| ||||||
|
Citizen Lab, a group of information security researchers at the Munk School of Global Affairs at the University of Toronto has revealed a report that further strengthens the belief. According to Forbes, the report shows that Tibetan activists are being targeted with sophisticated malware designed to infect Android phones, allowing the malware’s operator to steal the user’s contacts and messages, and track his or her location.
Citizen Lab is not the only agency, even Kaspersky Labs had cites an example a few weeks back.
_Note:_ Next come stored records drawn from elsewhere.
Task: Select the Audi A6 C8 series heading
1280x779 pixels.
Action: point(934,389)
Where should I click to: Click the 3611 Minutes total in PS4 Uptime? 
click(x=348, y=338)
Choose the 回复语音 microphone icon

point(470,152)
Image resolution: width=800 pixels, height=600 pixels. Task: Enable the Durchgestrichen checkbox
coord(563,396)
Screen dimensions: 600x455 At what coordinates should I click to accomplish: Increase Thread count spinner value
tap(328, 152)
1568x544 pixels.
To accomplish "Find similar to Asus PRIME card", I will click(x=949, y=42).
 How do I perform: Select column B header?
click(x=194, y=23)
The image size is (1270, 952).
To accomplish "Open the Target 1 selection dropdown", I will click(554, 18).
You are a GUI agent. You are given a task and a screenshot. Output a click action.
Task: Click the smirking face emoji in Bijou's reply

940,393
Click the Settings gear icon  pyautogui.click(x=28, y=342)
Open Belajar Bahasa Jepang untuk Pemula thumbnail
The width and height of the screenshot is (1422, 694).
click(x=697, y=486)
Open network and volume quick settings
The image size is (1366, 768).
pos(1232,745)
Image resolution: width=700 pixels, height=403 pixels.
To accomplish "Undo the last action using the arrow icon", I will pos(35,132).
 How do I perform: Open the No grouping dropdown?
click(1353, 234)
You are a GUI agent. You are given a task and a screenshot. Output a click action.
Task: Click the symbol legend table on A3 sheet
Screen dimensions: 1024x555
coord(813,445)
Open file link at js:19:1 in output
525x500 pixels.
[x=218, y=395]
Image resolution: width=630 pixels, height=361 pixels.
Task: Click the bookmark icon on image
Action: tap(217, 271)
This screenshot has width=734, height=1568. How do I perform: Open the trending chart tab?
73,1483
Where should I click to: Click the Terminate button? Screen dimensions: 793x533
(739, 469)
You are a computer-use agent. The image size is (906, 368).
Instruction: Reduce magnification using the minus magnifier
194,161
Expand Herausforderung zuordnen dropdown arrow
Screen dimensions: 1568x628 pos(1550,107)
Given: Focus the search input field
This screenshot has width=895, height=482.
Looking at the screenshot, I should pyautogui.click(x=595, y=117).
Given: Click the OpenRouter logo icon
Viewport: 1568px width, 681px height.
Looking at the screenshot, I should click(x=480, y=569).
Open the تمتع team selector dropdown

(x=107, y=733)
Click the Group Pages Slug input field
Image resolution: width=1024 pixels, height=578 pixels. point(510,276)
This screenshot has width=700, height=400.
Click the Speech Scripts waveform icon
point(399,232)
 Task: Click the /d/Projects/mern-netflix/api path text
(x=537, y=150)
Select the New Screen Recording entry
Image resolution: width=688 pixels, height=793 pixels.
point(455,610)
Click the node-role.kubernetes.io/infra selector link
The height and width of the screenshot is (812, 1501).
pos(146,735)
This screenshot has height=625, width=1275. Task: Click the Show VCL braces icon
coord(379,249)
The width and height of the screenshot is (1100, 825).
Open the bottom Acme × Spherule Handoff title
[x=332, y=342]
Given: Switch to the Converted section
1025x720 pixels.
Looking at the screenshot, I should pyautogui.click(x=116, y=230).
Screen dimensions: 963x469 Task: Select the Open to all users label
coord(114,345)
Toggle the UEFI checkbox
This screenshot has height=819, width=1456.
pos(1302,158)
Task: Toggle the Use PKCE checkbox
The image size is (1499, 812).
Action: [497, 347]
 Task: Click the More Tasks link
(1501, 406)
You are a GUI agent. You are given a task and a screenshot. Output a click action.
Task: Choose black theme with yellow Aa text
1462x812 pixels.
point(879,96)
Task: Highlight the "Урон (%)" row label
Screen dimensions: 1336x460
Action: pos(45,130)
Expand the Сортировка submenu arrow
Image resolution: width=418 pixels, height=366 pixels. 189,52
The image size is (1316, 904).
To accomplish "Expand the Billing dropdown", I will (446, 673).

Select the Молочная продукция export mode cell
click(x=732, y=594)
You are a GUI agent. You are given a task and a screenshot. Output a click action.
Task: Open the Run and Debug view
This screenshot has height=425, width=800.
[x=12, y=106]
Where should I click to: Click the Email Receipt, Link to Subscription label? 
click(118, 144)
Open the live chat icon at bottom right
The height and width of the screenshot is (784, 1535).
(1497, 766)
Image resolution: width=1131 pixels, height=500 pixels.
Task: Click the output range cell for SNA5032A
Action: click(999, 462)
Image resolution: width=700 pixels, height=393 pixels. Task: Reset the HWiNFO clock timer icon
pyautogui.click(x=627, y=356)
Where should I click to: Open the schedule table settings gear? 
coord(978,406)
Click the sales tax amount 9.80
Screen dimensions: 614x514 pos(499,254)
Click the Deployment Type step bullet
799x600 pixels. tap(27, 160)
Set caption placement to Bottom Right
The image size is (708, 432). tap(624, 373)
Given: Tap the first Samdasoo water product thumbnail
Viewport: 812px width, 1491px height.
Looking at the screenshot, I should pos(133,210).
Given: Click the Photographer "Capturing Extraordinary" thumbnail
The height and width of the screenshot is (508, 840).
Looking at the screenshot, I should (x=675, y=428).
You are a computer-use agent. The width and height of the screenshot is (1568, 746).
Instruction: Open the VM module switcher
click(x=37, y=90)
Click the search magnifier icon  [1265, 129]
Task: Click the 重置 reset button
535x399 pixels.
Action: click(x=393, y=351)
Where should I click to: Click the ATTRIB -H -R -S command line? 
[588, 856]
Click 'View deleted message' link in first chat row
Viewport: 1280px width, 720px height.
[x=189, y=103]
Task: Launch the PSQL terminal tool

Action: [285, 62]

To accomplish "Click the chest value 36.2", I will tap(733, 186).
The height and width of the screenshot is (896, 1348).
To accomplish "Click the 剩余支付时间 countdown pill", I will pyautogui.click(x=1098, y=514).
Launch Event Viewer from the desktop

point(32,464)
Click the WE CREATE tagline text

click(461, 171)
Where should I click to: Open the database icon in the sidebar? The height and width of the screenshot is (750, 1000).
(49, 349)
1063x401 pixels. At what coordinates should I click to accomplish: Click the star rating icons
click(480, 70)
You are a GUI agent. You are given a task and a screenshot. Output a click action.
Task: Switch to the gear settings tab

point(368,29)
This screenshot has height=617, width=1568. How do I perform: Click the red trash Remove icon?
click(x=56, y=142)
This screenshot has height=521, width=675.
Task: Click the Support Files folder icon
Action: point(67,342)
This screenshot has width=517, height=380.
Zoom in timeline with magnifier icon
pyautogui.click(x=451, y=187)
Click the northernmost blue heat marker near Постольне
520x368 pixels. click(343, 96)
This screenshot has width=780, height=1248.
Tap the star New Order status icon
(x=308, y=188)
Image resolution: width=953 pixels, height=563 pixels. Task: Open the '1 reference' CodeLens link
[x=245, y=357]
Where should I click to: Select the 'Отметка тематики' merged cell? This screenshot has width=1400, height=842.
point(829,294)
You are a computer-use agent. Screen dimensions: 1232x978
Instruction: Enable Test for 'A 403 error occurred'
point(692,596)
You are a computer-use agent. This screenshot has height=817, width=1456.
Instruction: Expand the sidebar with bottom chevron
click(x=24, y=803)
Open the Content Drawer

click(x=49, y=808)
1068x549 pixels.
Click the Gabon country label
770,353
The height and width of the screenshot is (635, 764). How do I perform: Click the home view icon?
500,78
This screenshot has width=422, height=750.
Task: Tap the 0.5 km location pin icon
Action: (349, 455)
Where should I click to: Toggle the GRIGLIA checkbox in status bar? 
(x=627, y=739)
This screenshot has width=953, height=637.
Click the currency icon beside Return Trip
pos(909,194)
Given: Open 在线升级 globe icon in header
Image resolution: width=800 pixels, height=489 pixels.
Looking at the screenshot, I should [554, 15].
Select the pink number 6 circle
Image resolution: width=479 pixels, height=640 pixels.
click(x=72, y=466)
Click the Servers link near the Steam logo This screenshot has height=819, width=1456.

However, what makes this finding new is the fact that researchers figured out a new glitch: To pinpoint a target’s location, data retrieved by the malware is designed to be combined with cell tower data from a telecommunications company. Ron Deibert, director, Citizen Lab says it is a strong hint and indicates that the malware was written not by unaffiliated hackers, but by the Chinese government. It is known that the government has close ties with the country’s phone carriers, reported Forbes.
Deibert further added, “We don’t have a smoking gun that this is the Chinese government. But let’s face it. When you add it all up, there’s really only one kind of organization for whom this information is useful. And we know that the Chinese have a very strong interest in tracking Tibetans, so it’s a strong set of circumstantial evidence.”
One of the contacts, a Tibetan activist, was observed to be sent a tweaked version of Kakao Talk, which is a mobile messaging app for Android. It was sent via an e-mail that appeared to be coming from an authentic contact. “The app was designed to periodically bundle the user’s contacts and text message history in a file called “info.txt” that was sent to a remote server masquerading as Baidu, the most popular Chinese search engine. And when the malware’s operator sent a certain code to the infected phone via text message, it was designed to hide that message and invisibly respond with information related to the mobile network and cell tower to which the user was connecting, data that could be combined with a database of cell tower locations maintained by a cellular carrier to pinpoint a phone’s location,” Verge reported.